Viennoiseries musicales
(1806-1826)
Musique pour csákan
Anton Heberle : Sonate
brillante (1810) (csakan solo) - Adagio Andante con variazioni (1807) (csakan et
quatuor à cordes) - Concertino (1807) (csakan et trio à cordes)
Josef Gebauer :
Sonate op. 17 (1812) (csakan et
pianoforte)
Karl Scholl :
Quartetto (c.1813) (csakan et
trio à cordes)
Wilhem Klingenbruner : 12
walzer op. 47 (c. 1817) (csakan et quatuor à cordes)
Ernest Krähmer : 2e Concert
Polonaise, opus 13 (1826) (csakan et quatuor à cordes)
Anton Csermák : Romance
hongroise n°4 (1804) (csakan et pianoforte)
La Simphonie du Marais : Philippe
Couvert, Franck Pichon (violons), Serge Raban (alto), Dominique Dujardin
(violoncelle), Marcia Hadjimarkos (pianoforte)
Hugo Reyne (flûtes et
direction)
65', Musiques à la Chabotterie,
2009

Crème chantilly
Qu’est-ce
que le csákan ou "flûte-canne" ? Tout simplement ce que devient la flûte à bec
au XIXème siècle : comme la flûte traversière, l’instrument se dote de clefs,
mais son mode d’émission du son reste le même.
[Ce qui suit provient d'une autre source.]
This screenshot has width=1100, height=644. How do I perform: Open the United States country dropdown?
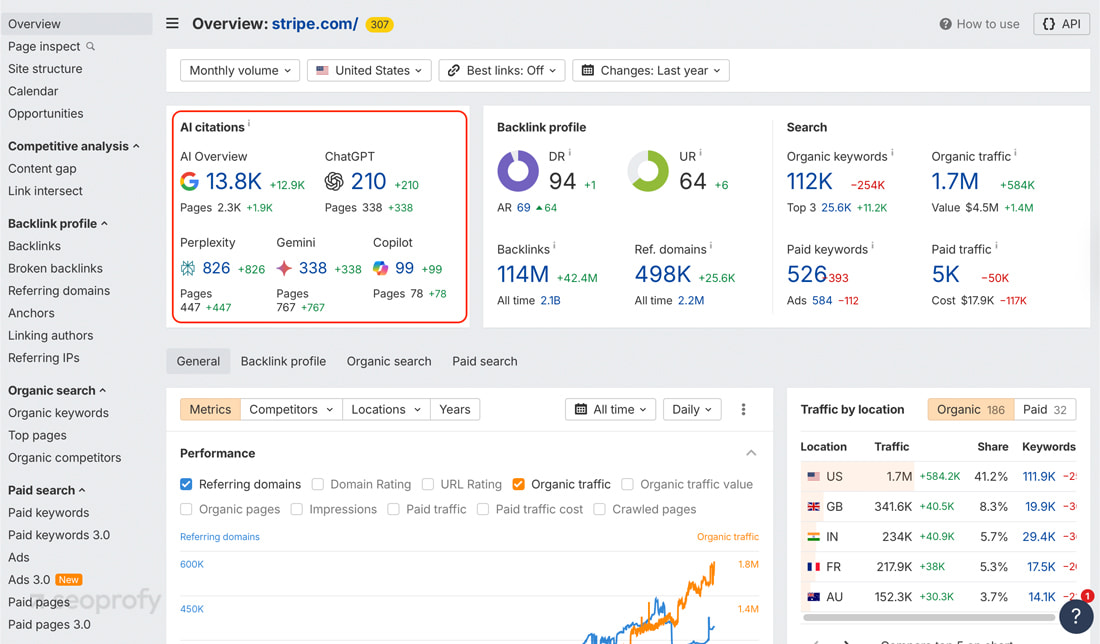click(369, 70)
Le csákan a connu une certaine
vogue dans les cercles musicaux viennois tout au long du siècle, et l’on peut
estimer, d’après Hugo Reyne, à environ "500 titres le répertoire total du csákan,
essentiellement concentré de 1807 à 1849". Certes, dira l’auditeur moderne, mais
ces titres ont-il un intérêt plus qu’anecdotique ? Qu’il suffise de signaler que
deux des mouvements de la Sonate op. 17 furent attribués par erreur, dans un
arrangement pour hautbois et orchestre à vent, à Carl Maria von Weber.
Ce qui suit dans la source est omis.